Answered it myself, here’s what I did-
Copied out /opt/rke/etcd-snapshots somewhere safe.
Ran my “cleanup.sh” which blows away all the rancher/rke dockers and cleans up the folders to bring the server to a clean slate. Rancher access to the cluster was a hot mess of timeouts at this point.
Eventually the rancher API server calmed down, cluster was unavailable, but I was able to “Edit Cluster” and find the cmd to create a new etcd node. I created said node, and tried to restore from snapshots - Rancher apparently still had the original list of snapshots despite /opt/rke/etcd-snapshots being empty, but when restoring from the latest, it complained it “Failed to start backup-container … blahblahblah … stat /backup/ failed”

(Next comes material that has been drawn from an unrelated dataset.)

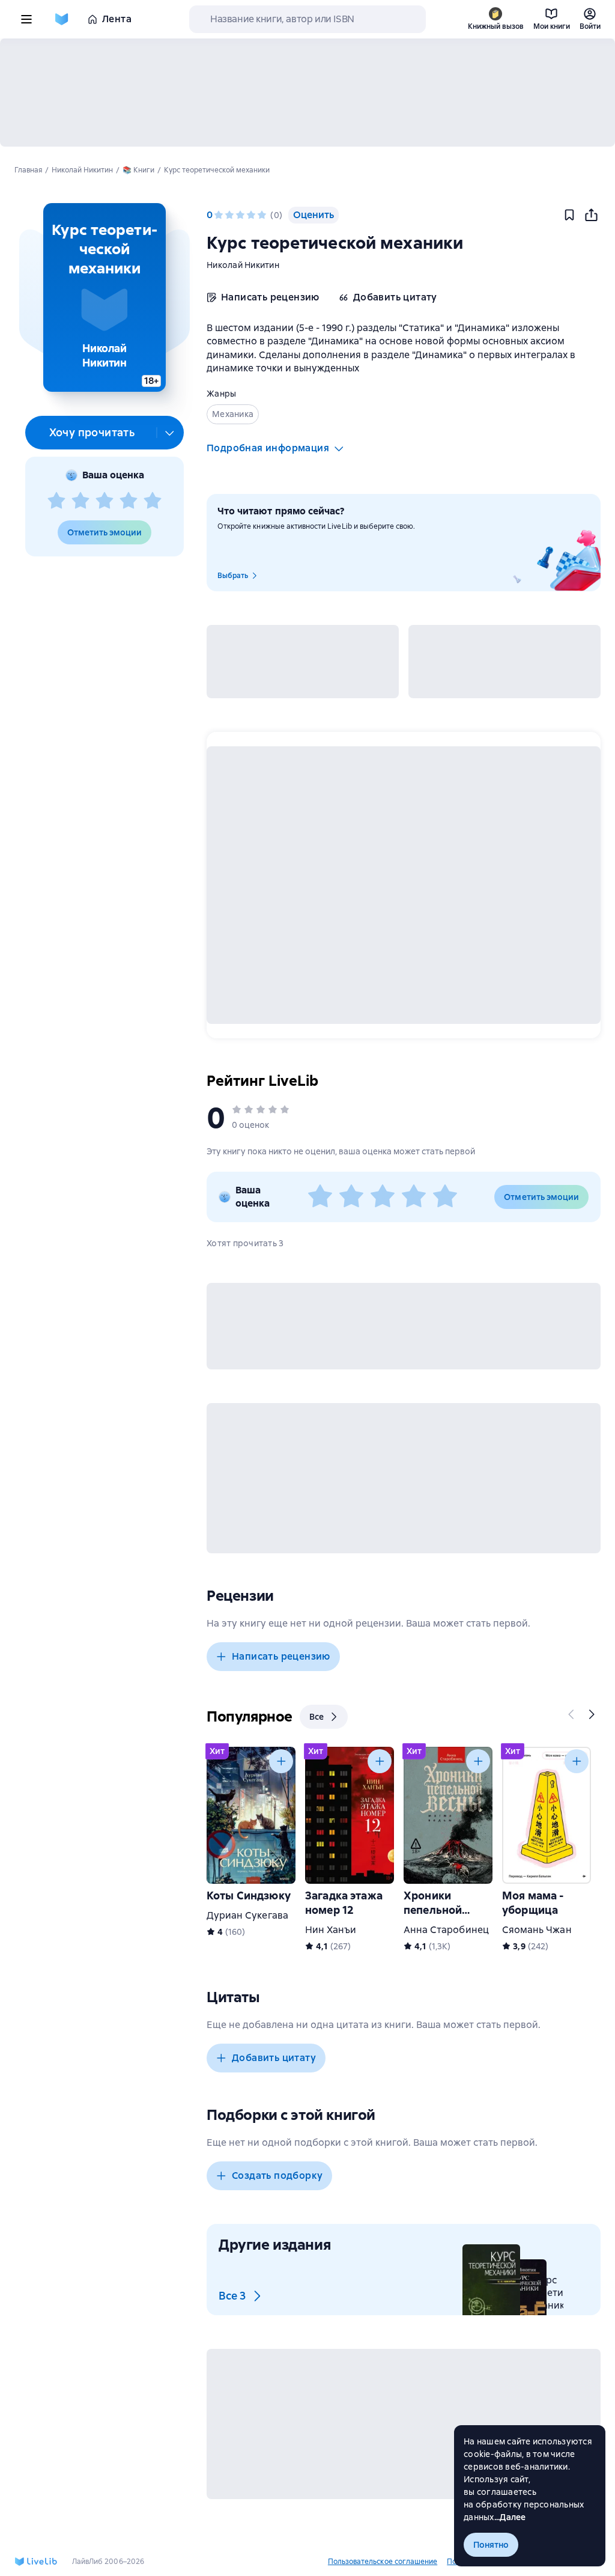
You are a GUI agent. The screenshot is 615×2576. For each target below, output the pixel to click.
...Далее (510, 2517)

I then re-populated /opt/rke/etcd-snapshots with data from my safe location, and it took a few minutes, including controlplane becoming unavailable in the midst, but the whole restore process occurred in the background successfully. I was able to view my workloads, showing the exact same ones as before, and hit their services successfully… that was cool.
I would suggest pre-populating /opt/rke/etcd-snapshots on your server ahead of time to shortcut that process. I’m going to try doing this again to validate that it goes smoother with pre-populated etcd-snapshots folder.